Et ambulavit in omni via Asa patris sui, et non declinavit ex ea: fecitque quod rectum erat in conspectu Domini. Verumtamen excelsa non abstulit: adhuc enim populus sacrificabat, et adolebat incensum in excelsis.
44 En Josafat maakte vrede met den koning van Israel.
Pacemque habuit Josaphat cum rege Israël.
45 Het overige nu der geschiedenissen van Josafat, en zijn macht, die hij bewezen heeft, en hoe hij geoorloogd heeft, zijn die niet geschreven in het boek der kronieken der koningen van Juda?
Reliqua autem verborum Josaphat, et opera ejus quæ gessit, et prælia, nonne hæc scripta sunt in libro verborum dierum regum Juda?
46 Ook deed hij uit het land weg de overige schandjongens, die in de dagen van zijn vader Asa overgebleven waren.
Sed et reliquias effeminatorum qui remanserant in diebus Asa patris ejus, abstulit de terra.
47 Toen was er geen koning in Edom, maar een stadhouder des konings.
Nec erat tunc rex constitutus in Edom.
48 En Josafat maakte schepen van Tharsis, om naar Ofir te gaan om goud; maar zij gingen niet, want de schepen werden gebroken te Ezeon-Geber.
Rex vero Josaphat fecerat classes in mari, quæ navigarent in Ophir propter aurum: et ire non potuerunt, quia confractæ sunt in Asiongaber.
49 Toen zeide Ahazia, de zoon van Achab, tot Josafat: Laat mijn knechten met uw knechten op de schepen varen; maar Josafat wilde niet.
Tunc ait Ochozias filius Achab ad Josaphat: Vadant servi mei cum servis tuis in navibus.

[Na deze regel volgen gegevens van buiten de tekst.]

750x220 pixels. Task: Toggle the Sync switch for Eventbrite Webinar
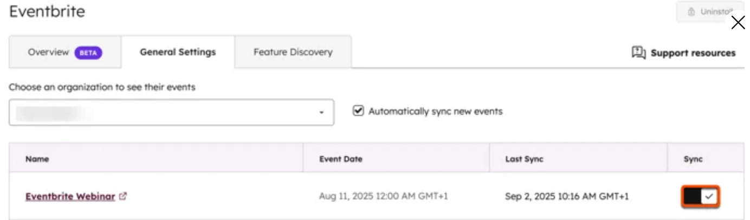[x=700, y=196]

Et noluit Josaphat.
50 En Josafat ontsliep met zijn vaderen, en werd bij zijn vaderen begraven in de stad van zijn vader David; en zijn zoon Joram werd koning in zijn plaats.
Dormivitque Josaphat cum patribus suis, et sepultus est cum eis in civitate David patris sui: regnavitque Joram filius ejus pro eo.

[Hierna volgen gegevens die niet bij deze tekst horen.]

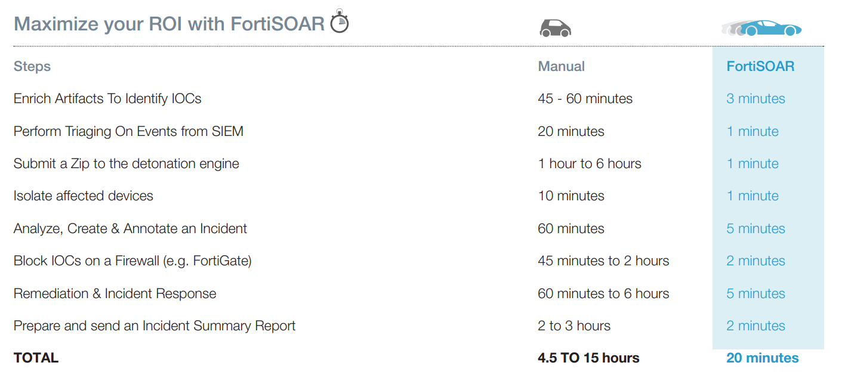Click the Steps column header
Image resolution: width=842 pixels, height=381 pixels.
[32, 66]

51 Ahazia, de zoon van Achab, werd koning over Israel te Samaria, in het zeventiende jaar van Josafat, den koning van Juda, en regeerde twee jaren over Israel.
Ochozias autem filius Achab regnare cœperat super Israël in Samaria, anno septimodecimo Josaphat regis Juda: regnavitque super Israël duobus annis.

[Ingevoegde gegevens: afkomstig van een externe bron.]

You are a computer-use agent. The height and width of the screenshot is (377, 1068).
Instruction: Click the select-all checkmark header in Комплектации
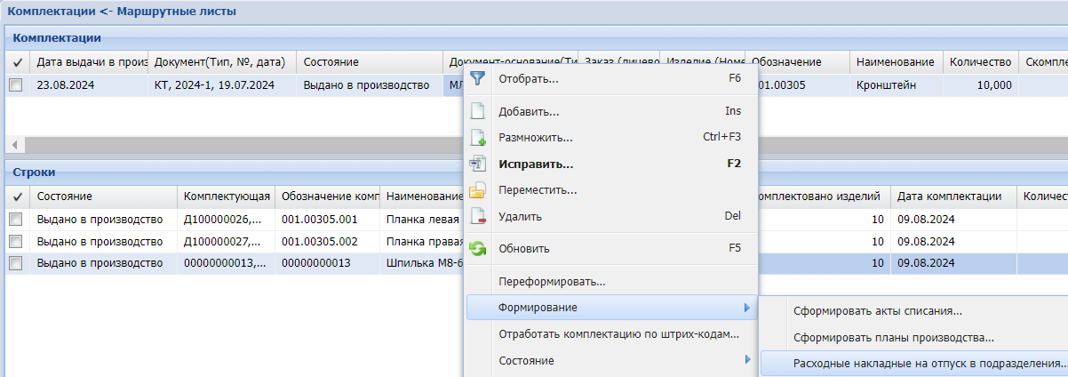click(x=16, y=62)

52 En hij deed dat kwaad was in de ogen des HEEREN; want hij wandelde in den weg van zijn vader, en in den weg van zijn moeder, en in den weg van Jerobeam, den zoon van Nebat, die Israel zondigen deed.
Et fecit malum in conspectu Domini, et ambulavit in via patris sui et matris suæ, et in via Jeroboam filii Nabat, qui peccare fecit Israël.
53 En hij diende Baal, en boog zich voor hem, en vertoornde den HEERE, den God Israels, naar alles, wat zijn vader gedaan had.
Servivit quoque Baal, et adoravit eum, et irritavit Dominum Deum Israël, juxta omnia quæ fecerat pater ejus.